Tecnologia

OpenAI prepara chip próprio para celular e mira lançamento de smartphone em 2028

Com processadores próprios, OpenAI deseja ampliar alcance e estuda lançamento de celular com IA embutida em hardware e software

OpenAI: empresa quer acelerar adoção de IA no setor de smartphones (Getty Images)

OpenAI: empresa quer acelerar adoção de IA no setor de smartphones (Getty Images)

Maria Eduarda Cury
Maria Eduarda Cury

Colaboradora

Publicado em 27 de abril de 2026 às 09h56.

OpenAI começou a desenvolver processadores exclusivos para celulares em parceria com as empreas MediaTek e Qualcomm. Segundo o analista Ming-Chi Kuo, a companhia de inteligência artificial também escolheu a Luxshare como a responsável pela fabricação e desenvolvimento do design dos produtos que devem começar a ser vendidos em 2028, com o início da produção em massa. A ideia é que que os processadores equipem o primeiro smartphone da empresa.
De acordo com ele, a popularidade da IA como ferramenta tem feito usuários desejarem cada vez menos aplicativos em seus smartphones. "Isso muda fundamentalmente a forma como as pessoas pensam sobre os smartphones", opinou o analista da TF International Securities.

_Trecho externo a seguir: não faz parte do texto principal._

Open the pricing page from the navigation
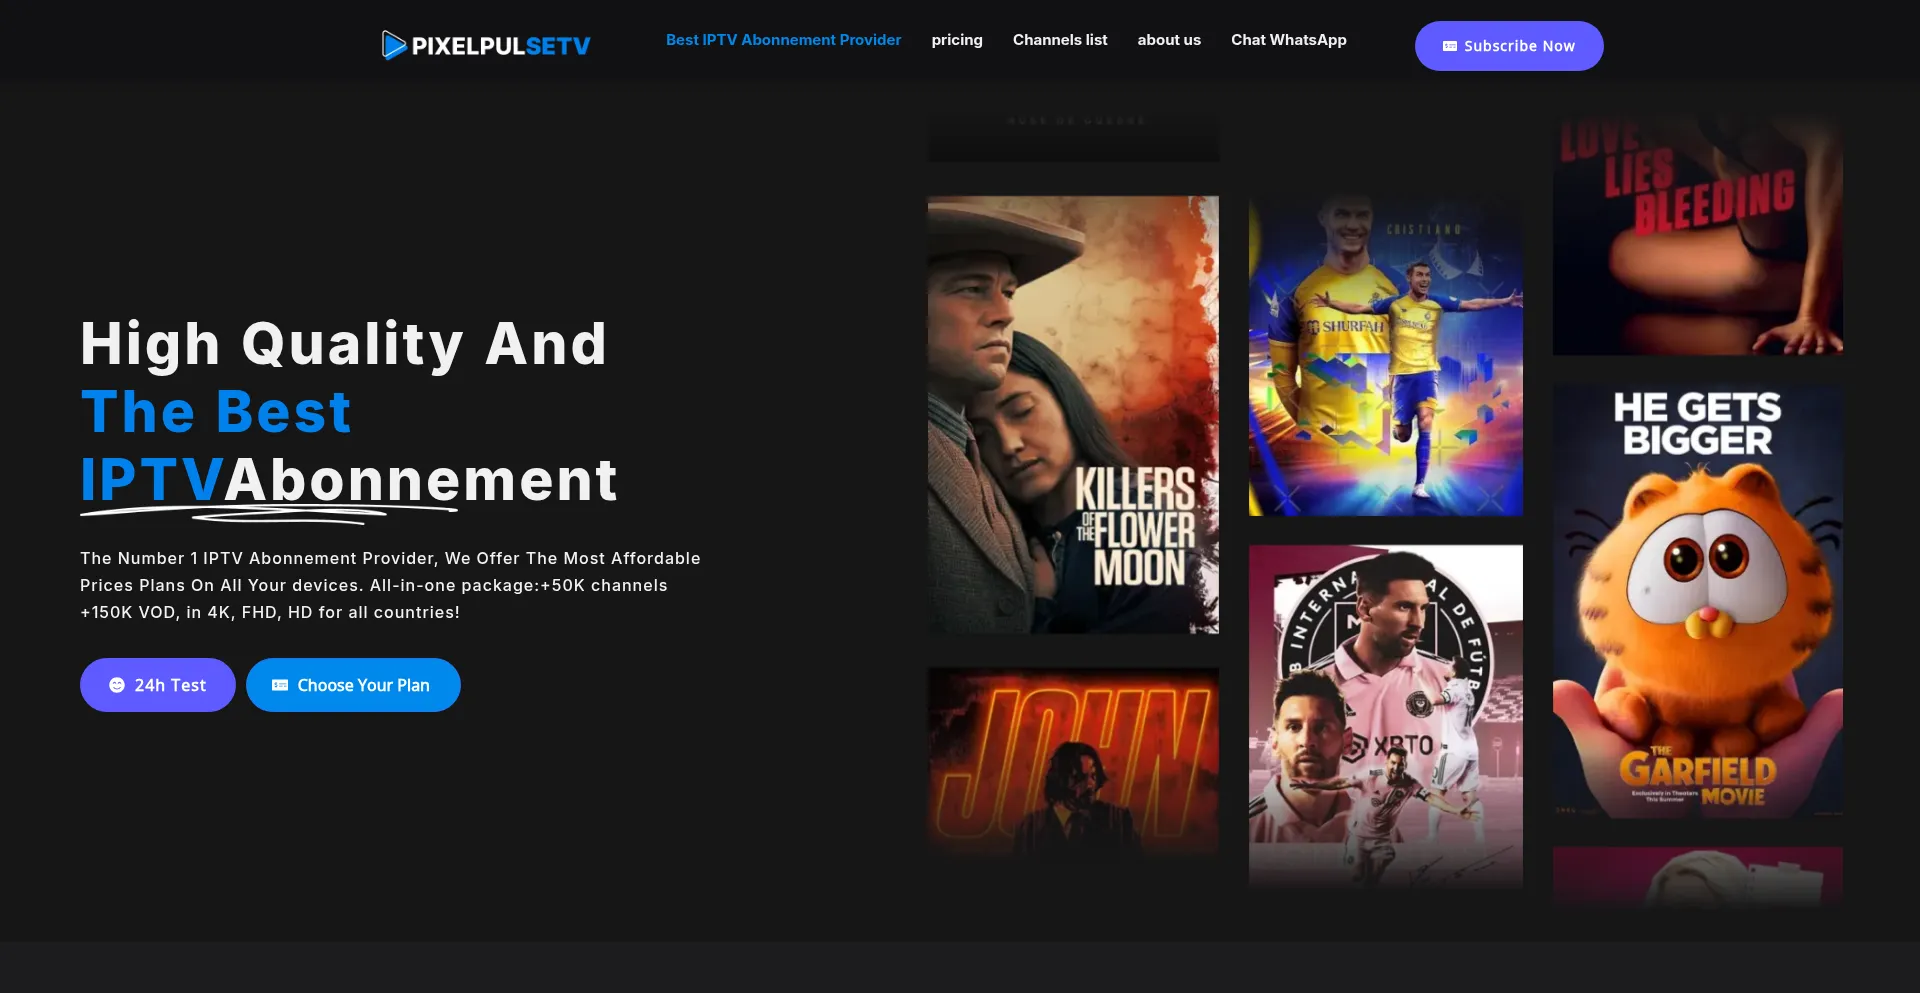Viewport: 1920px width, 993px height. [957, 40]
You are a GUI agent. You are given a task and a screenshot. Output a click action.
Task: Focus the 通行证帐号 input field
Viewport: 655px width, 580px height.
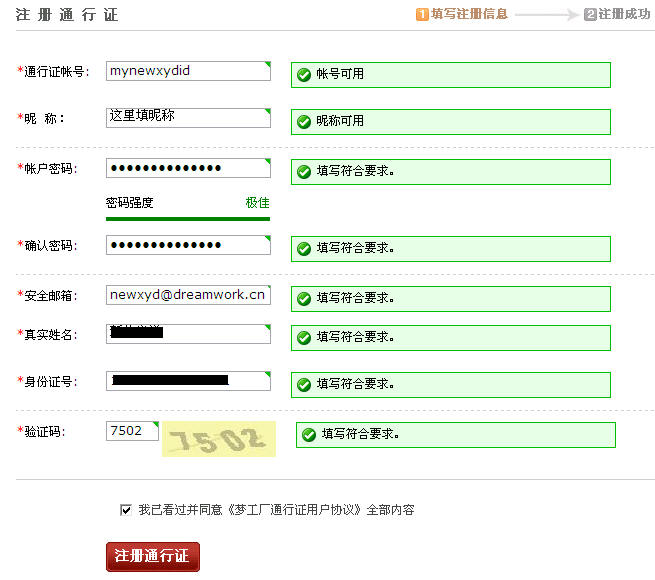[187, 71]
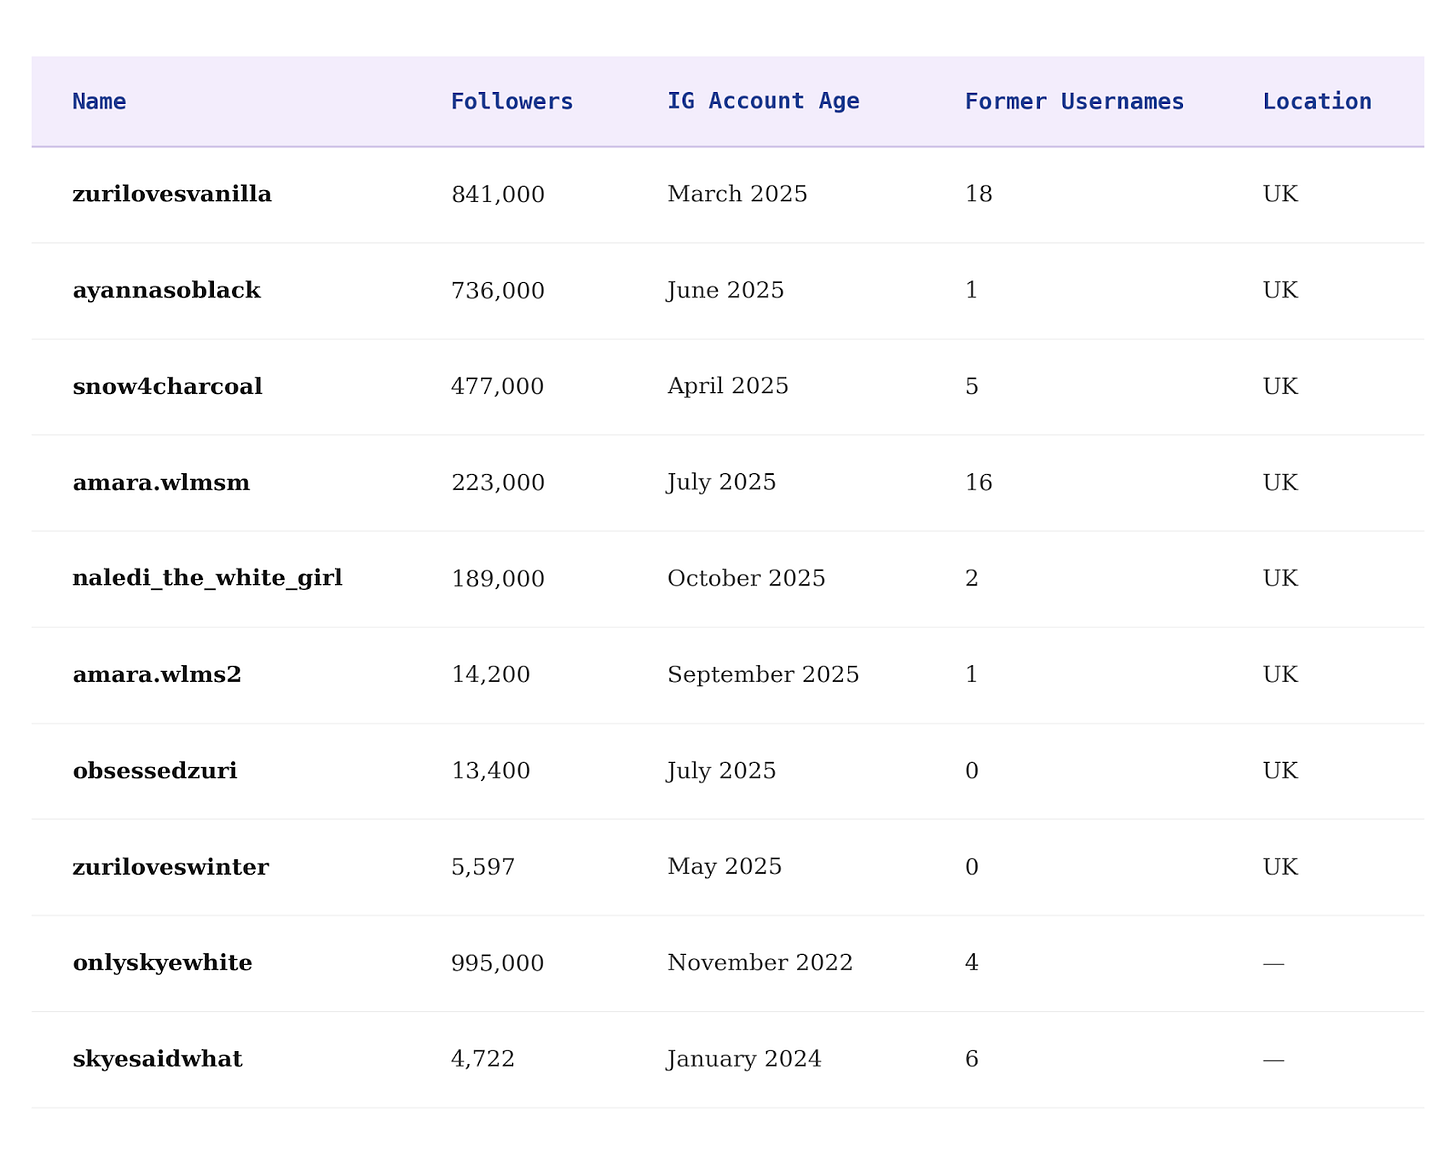
Task: Click the Location column header
Action: 1316,101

Como criadora do ChatGPT, uma das mais populares ferramentas de IA do mundo, a OpenAI teria uma vantagem significativa em adaptar o funcionamento de dispositivos móveis para a era da IA — algo que a Apple tem tentado provar ser capaz de fazer com ferramentas nativas.
Enquanto as tarefas que mais demandam inteligência seriam transferidas para a nuvem do aparelho, o hardware seria capaz de realizar ações mais simples com agilidade. Kuo também opinou que a empresa poderia se beneficiar ao "oferecer pacotes de assinatura com hardware" para "construir um novo ecossistema de agentes de IA com desenvolvedores".
A Qualcomm entra como parceira após ter alta na bolsa devido ao investimento no segmento de chips aceleradores de inteligência artificial. Os produtos da empresa focam em execução de modelos prontos e utilizam NPUs Hexagon, o que fez com que a empresa começasse a disputar um mercado liderado com folga pela Nvidia. 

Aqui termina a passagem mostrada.